Given passage:

At the last census fifty cities held 15410 per cent of the aggregate population of the country. Whatever may be said in favor of city life for adults, nothing can be said in favor of its influence upon the vigor or morals of young men. Life in the cities is faster than in the country. The incentives to excess in mental work are greater. The wear and tear of the nervous system is more intense. At the same time the opportunity or necessity of physical effort for the young men of the well-to-do classes is reduced to a minimum.

2. Increasing Knowledge demanding more Brain-Culture.—Thus increasing demands are made upon the brain and nerves by the faster life of the cities, and by the need of a better culture to meet the competitions of that life, while the opportunities are lessened for strengthening the body against these demands. When the population was extensively engaged in rural or mechanical pursuits, without the division of labor which now obtains, the bodies of our young men were hardened by toil and invigorated by life in the open air.

That the concentration of population is reflected in the attendance at our colleges can be established by an examination of catalogues. The fact is certainly evident at Yale University, as will be seen from the accompanying figures. Of every one hundred students in the catalogue, there were registered as coming from cities of thirty thousand inhabitants and upward—

IN CATALOGUE OF Academic department. Sheffield Scientific School.
1856-'57 21 1/5 18
1871-’72 44 39
1886-'87 55 58

Anything that will help to counteract the disintegrating forces of city life, that will help to strengthen our city young men against the insidious forces of ill-health, against the forces of low-living, that will tend to keep young men out of disorders, out of crimes against self and society, is to be welcomed as an ally of the best education. I maintain that the system of athletics existing at our colleges and in our athletic clubs in all the cities of the land does this. It does more. Its work is not only to save but to form men. It helps our schools and colleges to send out into the world not merely scholarly ascetics, but men full of force and energy, men of strong fiber, physical and moral.

Given instruction 1:
Answer from the athletics passage:
(a) What minimum city size is used for the Yale registration figures?
(b) For 1886-'87, how many of every hundred students in the Sheffield Scientific School catalogue came from such cities?
(c) What system does the passage maintain helps counteract the disintegrating forces of city life?
The passage and the rows that follow come from unrelated sources.

Records shown:
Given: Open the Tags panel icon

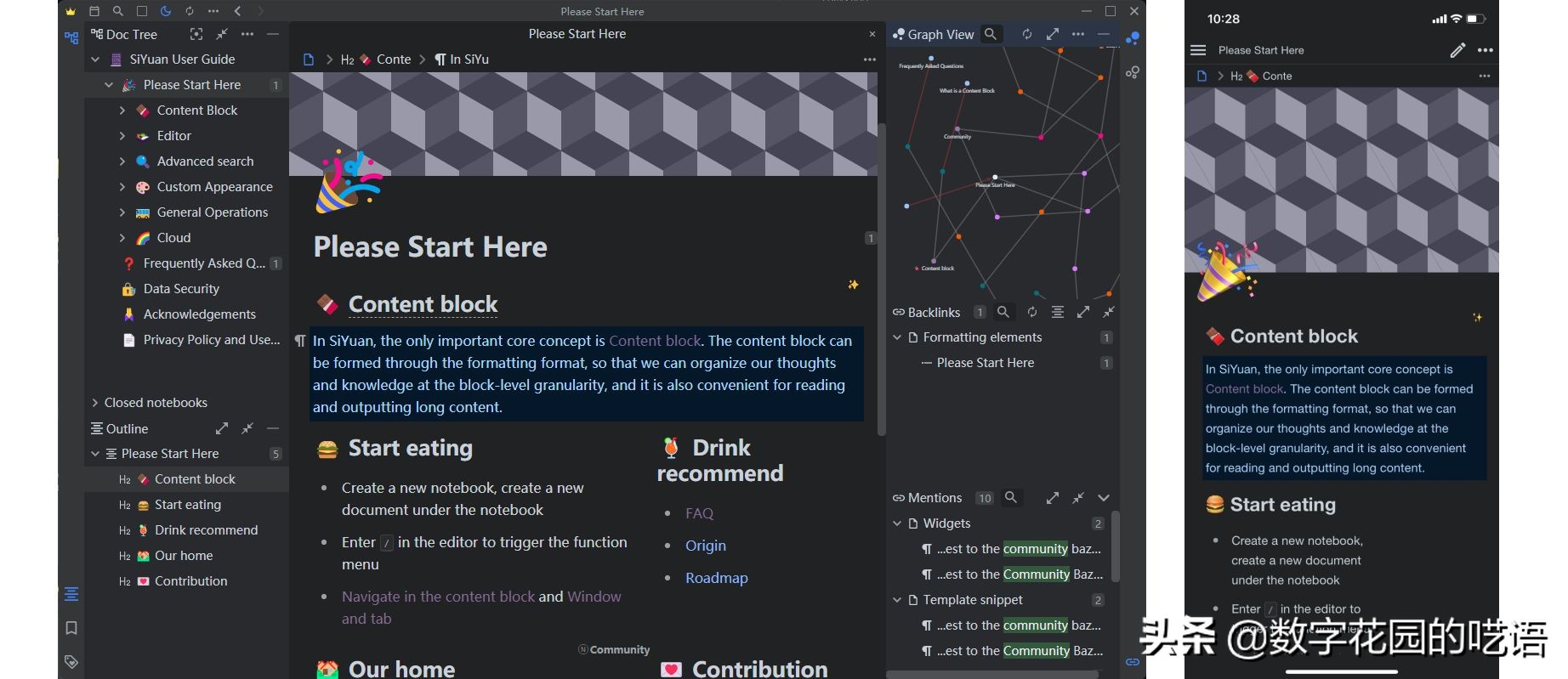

==

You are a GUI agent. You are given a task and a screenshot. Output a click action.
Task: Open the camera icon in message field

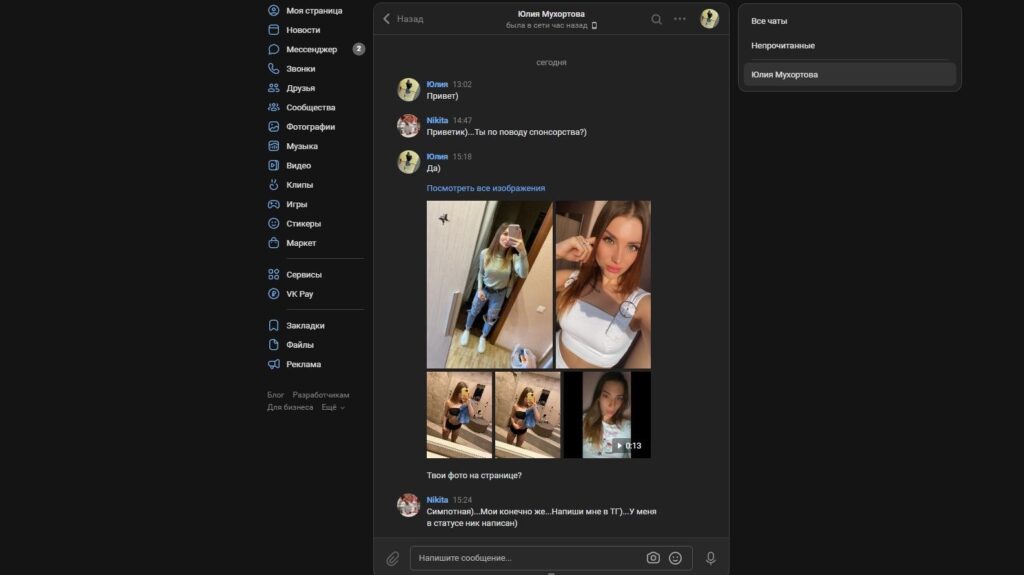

* * *

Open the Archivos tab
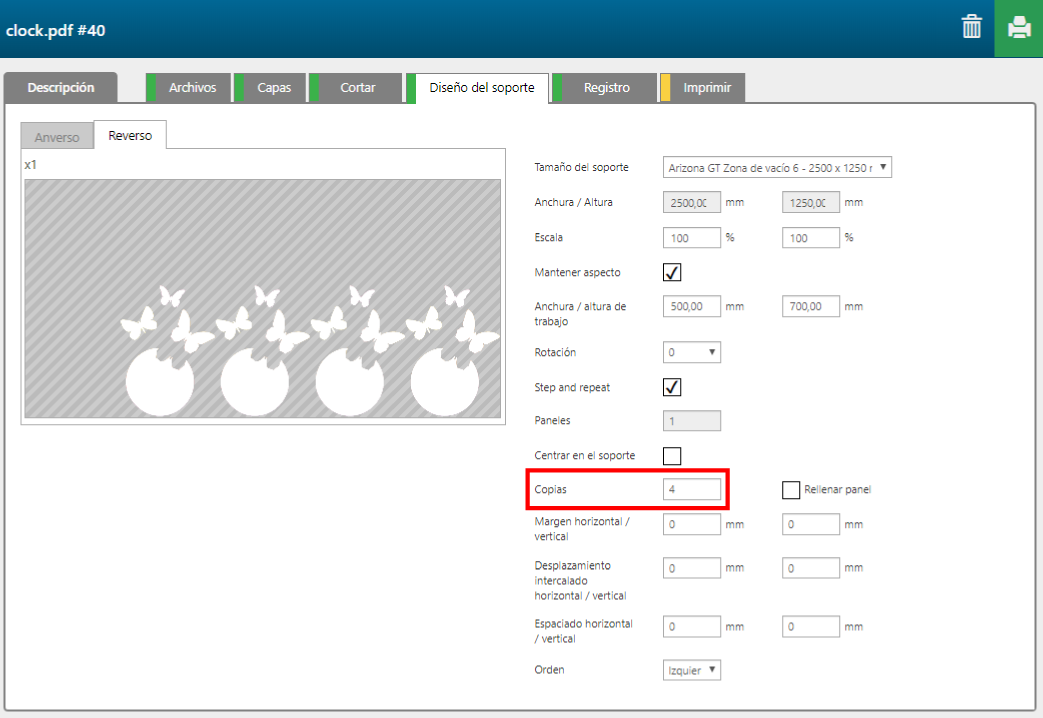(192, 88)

Given instruction 2:
Rewrite the rows that begin at the line containing "You are a GUI" and stop after the line containing "Task: Open the camera icon in message field", substituting "tap action" for "click action" and leaving everything else unchanged. Give only those lines.

Full output 1:
(a) Cities of thirty thousand inhabitants and upward.
(b) 58.
(c) The system of athletics at the colleges and in the athletic clubs in all the cities of the land.

Full output 2:
You are a GUI agent. You are given a task and a screenshot. Output a tap action.
Task: Open the camera icon in message field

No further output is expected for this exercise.